| This doesn't test the "epigenetic information theory of aging." First, there is no survival analysis. How is the mouse younger if it doesn't live longer? Similarly, the OSK "rejuvenated" mice display lower lean muscle mass. Second, the causality is (willfully?) misinterpreted. The endonuclease used to causes DNA double-strand breaks does NOT directly alter the epigenome. Instead, it induces DNA-damage repair stress. One consequence, of many, is epigenetic (chromatin) dysregulation. DNA damage stress is well known to accelerate aging phenotypes. In fact, David published on how p53 stress from repeated DNA damage - using the same endonuclease setup - initiates a DNA damage response in turn promoting cell-cycle exit and cell elimination [0]. Third, cutting "non-coding" DNA in this case involves cutting specific ribosomes (cell translation machinery). Given that this pressure is constitutive, it's likely that these ribosomes evolve resistance to the nuclease by mutating functional sequences. However, the authors never assessed the mutation and function of these ribosomes. Lastly, the in vivo AAV transduction efficiency isn't measured. This makes the OSK "rejuvenation" result hard to interpret. All cells get DNA damage (germline edit), but only transduced cells (<10% at best in whole organism) get some OSK exposure. Yet, the whole organism is "rejuvenated"? Is there a positive spill-over from OSK expression? All the core claims about epigenetic information are either incorrect or grossly misleading. The perturbation, site-specific DNA damage, does not cause only loss of whole-cell epigenetic information. Hard to imagine how this got into Cell. I guess a big name and 20+ figures is all you need these days? [0] https://doi.org/10.1016/j.devcel.2021.11.018 |
There was no claim that the whole mouse was rejuvenated, so far as I can tell. The only metrics they presented on actual rejuvenation were some chemical markers in a couple of organs - heart and liver, IIRC. In a CNN interview published ~5 days ago, Sinclair points out that he hasn't yet figured out how to deliver the OSK to the whole organism - which is presumably why he's only demonstrated rejuvenation at very localized sites. He also mentions that another team has figured it out, and did actually manage to extend a mouse's lifespan (see my other post with the CNN link). Thus,
> How is the mouse younger if it doesn't live longer?

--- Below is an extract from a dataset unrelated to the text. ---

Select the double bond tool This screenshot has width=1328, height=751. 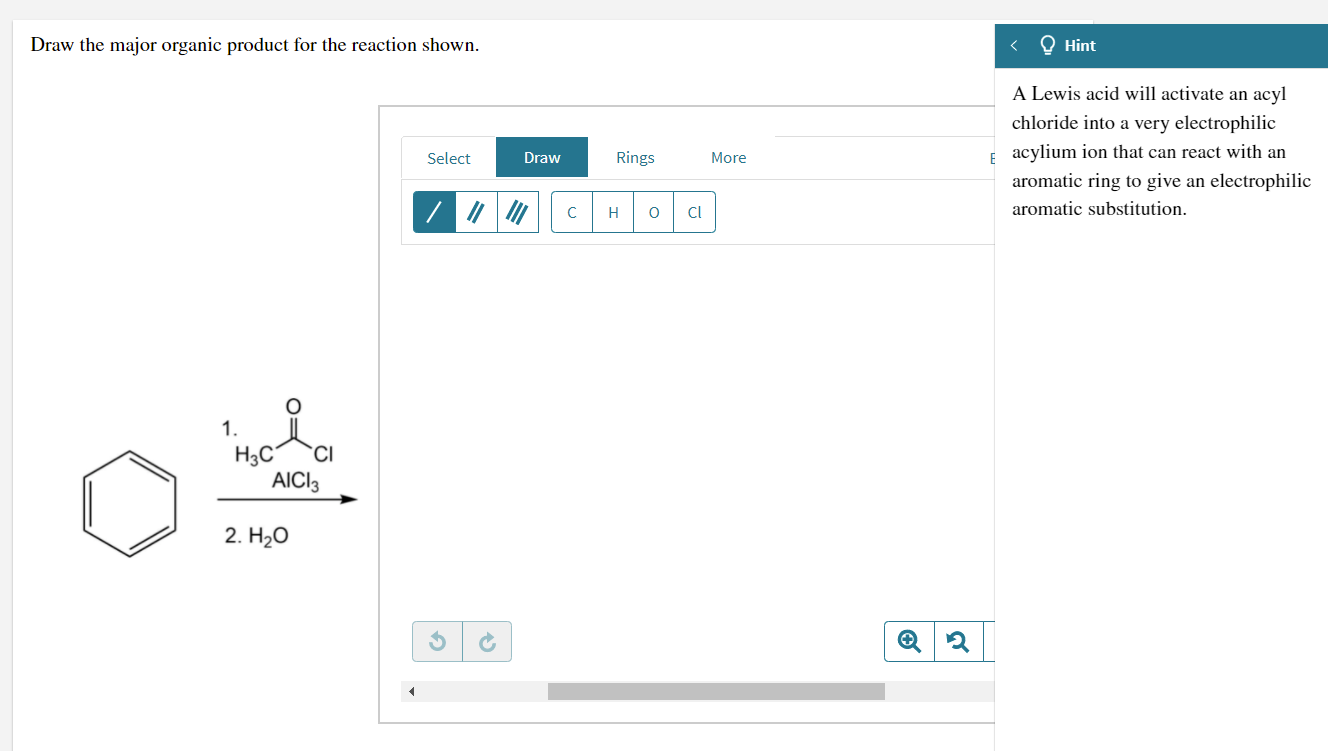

It isn't, because it doesn't, because the study didn't aim to show that.
> Yet, the whole organism is "rejuvenated"?
Again, no. That was not the claim, according to the actual published article.
So I think you missed a couple things. Probably not "willfully". I may have the advantage of you, though, because I did manage to find a copy of the Cell article itself (and I did a bit of additional digging).